-- begin Provided material --

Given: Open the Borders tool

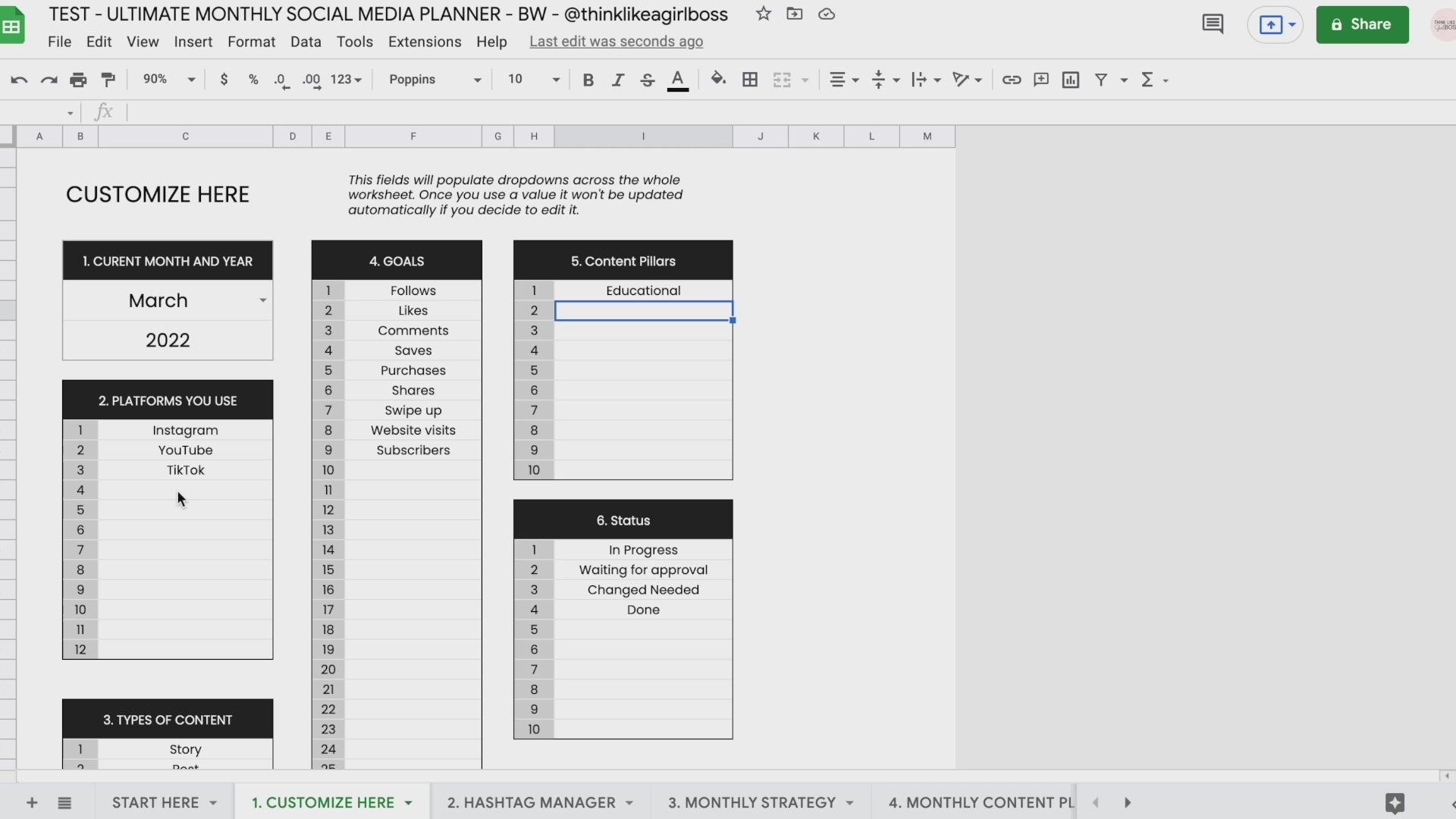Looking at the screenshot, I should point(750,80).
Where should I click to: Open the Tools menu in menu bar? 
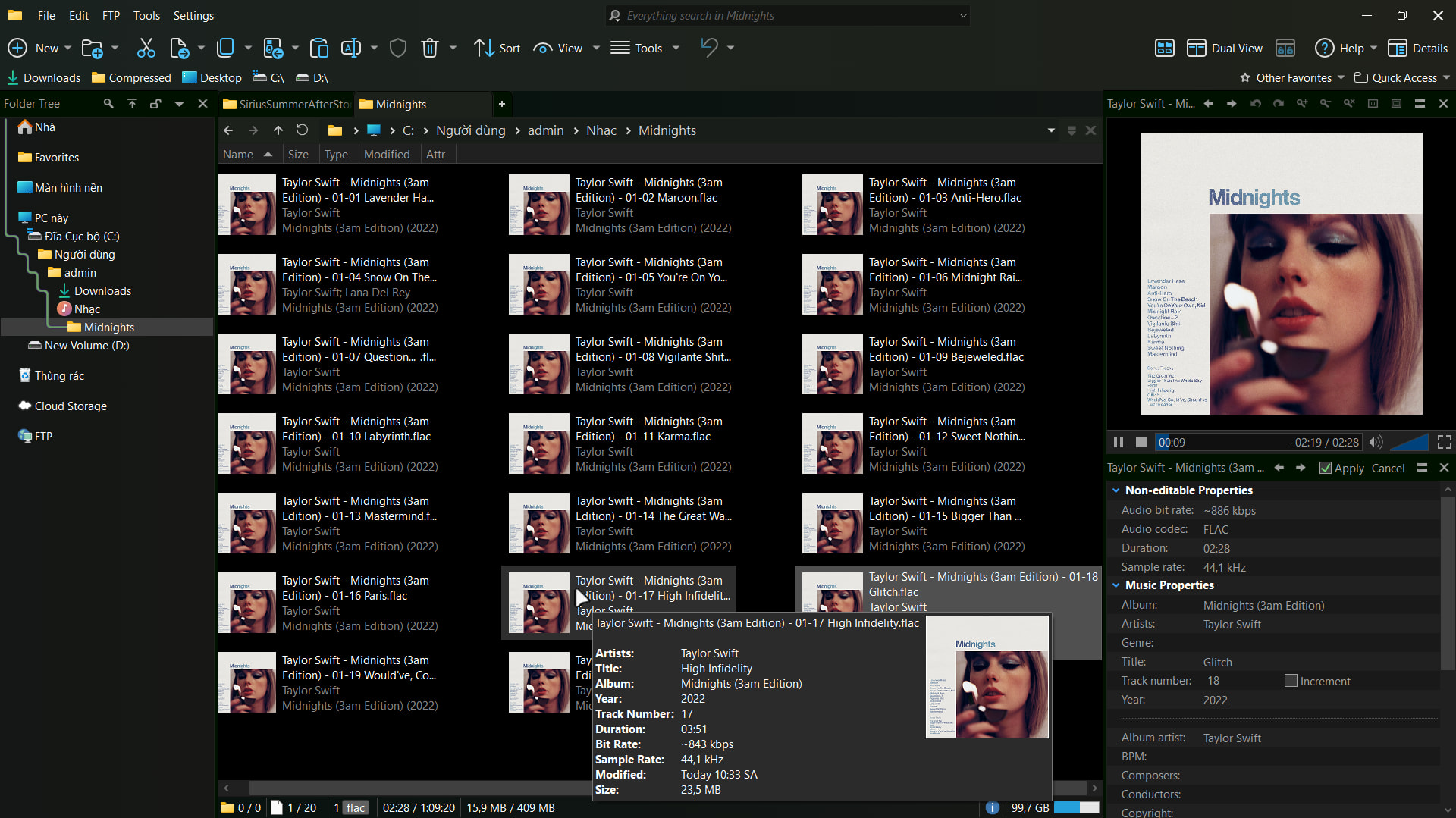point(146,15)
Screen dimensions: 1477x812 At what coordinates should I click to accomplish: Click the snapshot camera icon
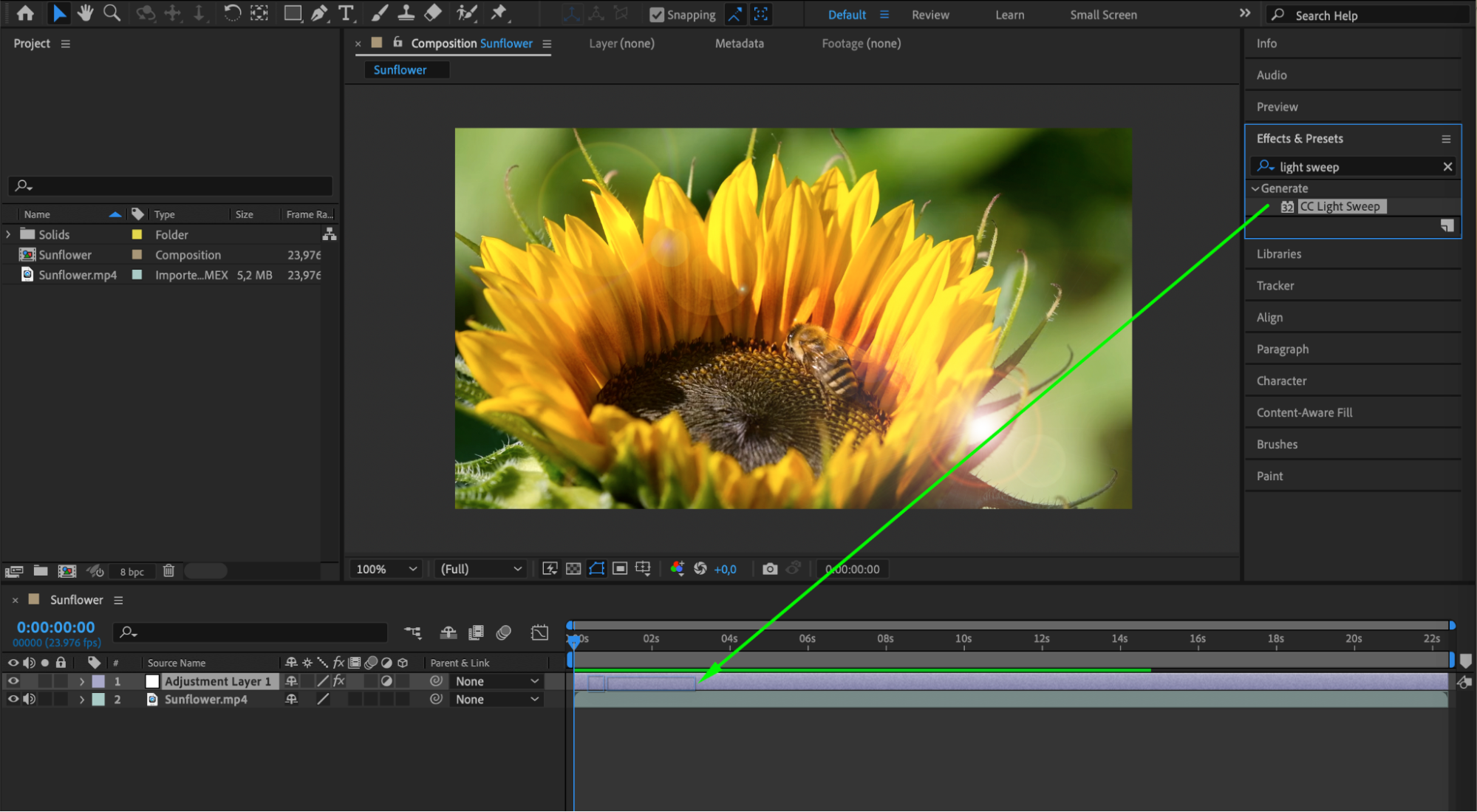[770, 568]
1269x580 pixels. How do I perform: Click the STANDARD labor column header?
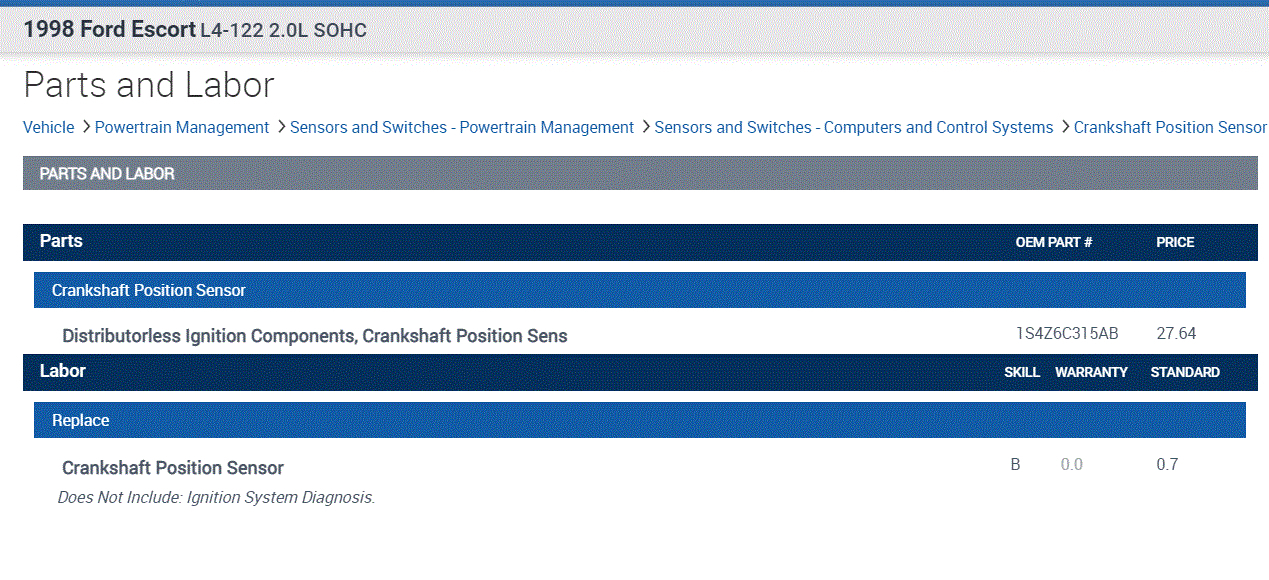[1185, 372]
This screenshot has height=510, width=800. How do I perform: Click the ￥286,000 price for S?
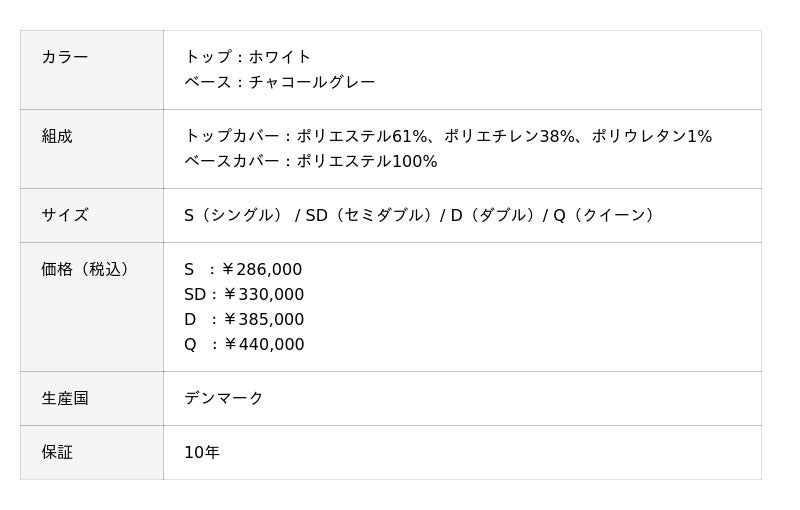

-- end Provided material --

*Instructions for the task*: Reproduce every line of text in the records above word for word, leaving out the pictures.

*Final result*:
Given: Open the Borders tool

Looking at the screenshot, I should point(750,80).
Where should I click to: Open the Tools menu in menu bar? 
point(146,15)
Screen dimensions: 1477x812 At what coordinates should I click to accomplish: Click the snapshot camera icon
[770, 568]
1269x580 pixels. How do I perform: Click the STANDARD labor column header?
[1185, 372]
This screenshot has height=510, width=800. How do I perform: Click the ￥286,000 price for S?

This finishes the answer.